[[ DATA FOR THE TASK, beginning ]]

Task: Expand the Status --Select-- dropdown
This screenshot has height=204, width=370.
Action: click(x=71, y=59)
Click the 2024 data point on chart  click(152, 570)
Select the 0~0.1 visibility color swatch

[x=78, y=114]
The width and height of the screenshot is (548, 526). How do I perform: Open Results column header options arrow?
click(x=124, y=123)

[[ DATA FOR THE TASK, end ]]
[[ DATA FOR THE TASK, beginning ]]

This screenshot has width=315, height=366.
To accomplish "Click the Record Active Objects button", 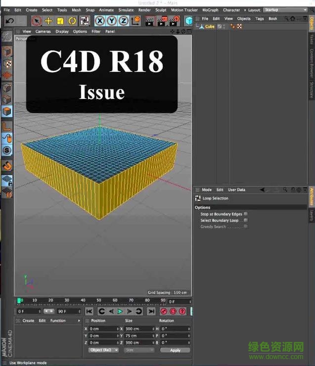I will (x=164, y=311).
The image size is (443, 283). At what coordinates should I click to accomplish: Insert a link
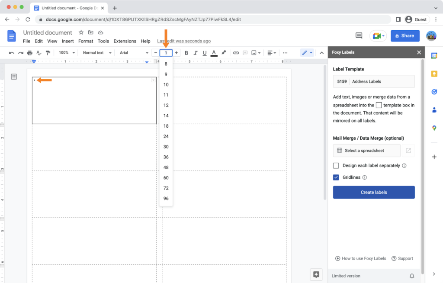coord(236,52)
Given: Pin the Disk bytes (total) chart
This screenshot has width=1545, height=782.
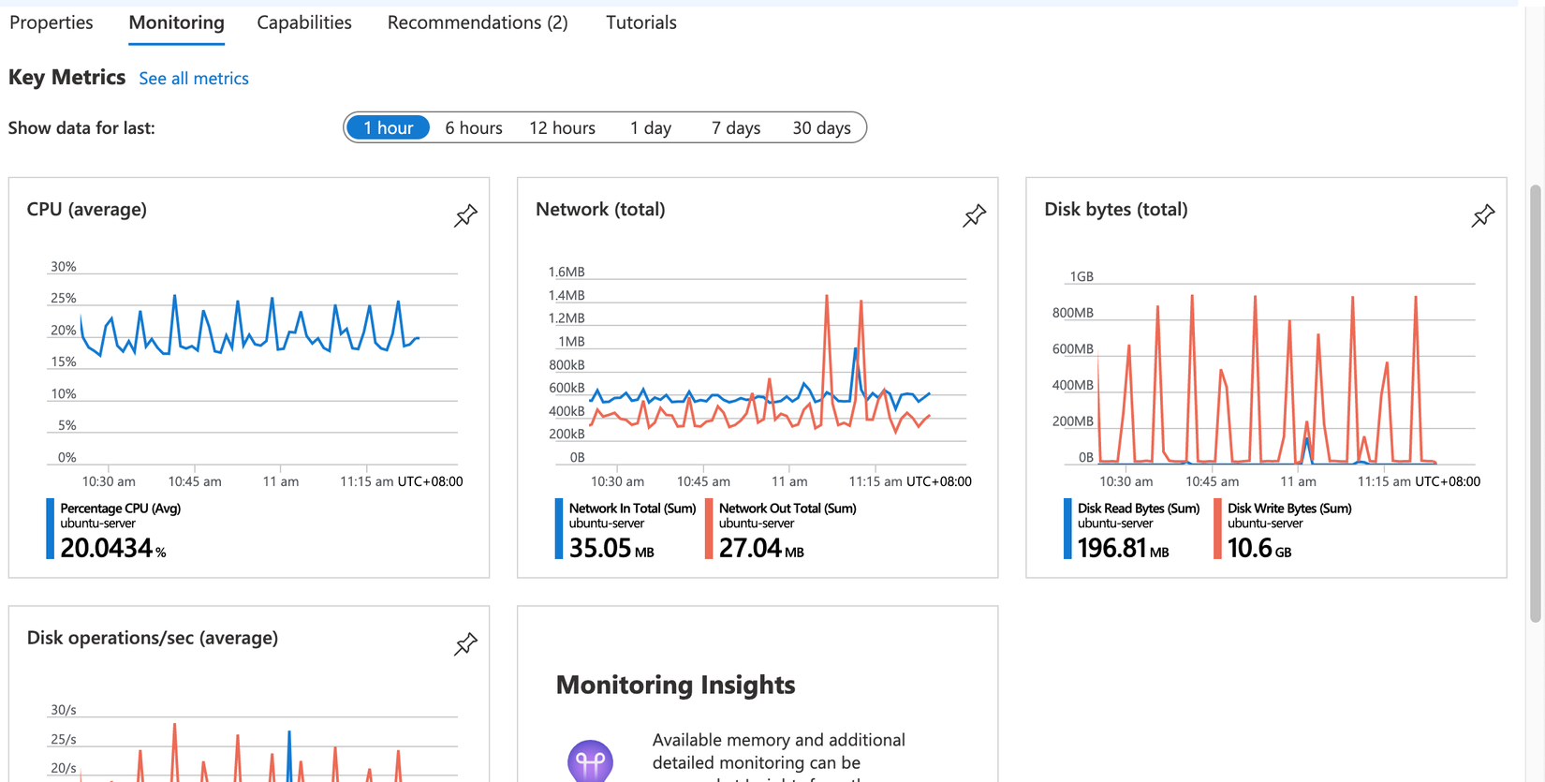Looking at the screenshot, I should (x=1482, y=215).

[[ DATA FOR THE TASK, end ]]

REQUIRED ACTION – The answer should be a number alone: the count of lines in the records that hold the word "chart".

EXPECTED ANSWER – 2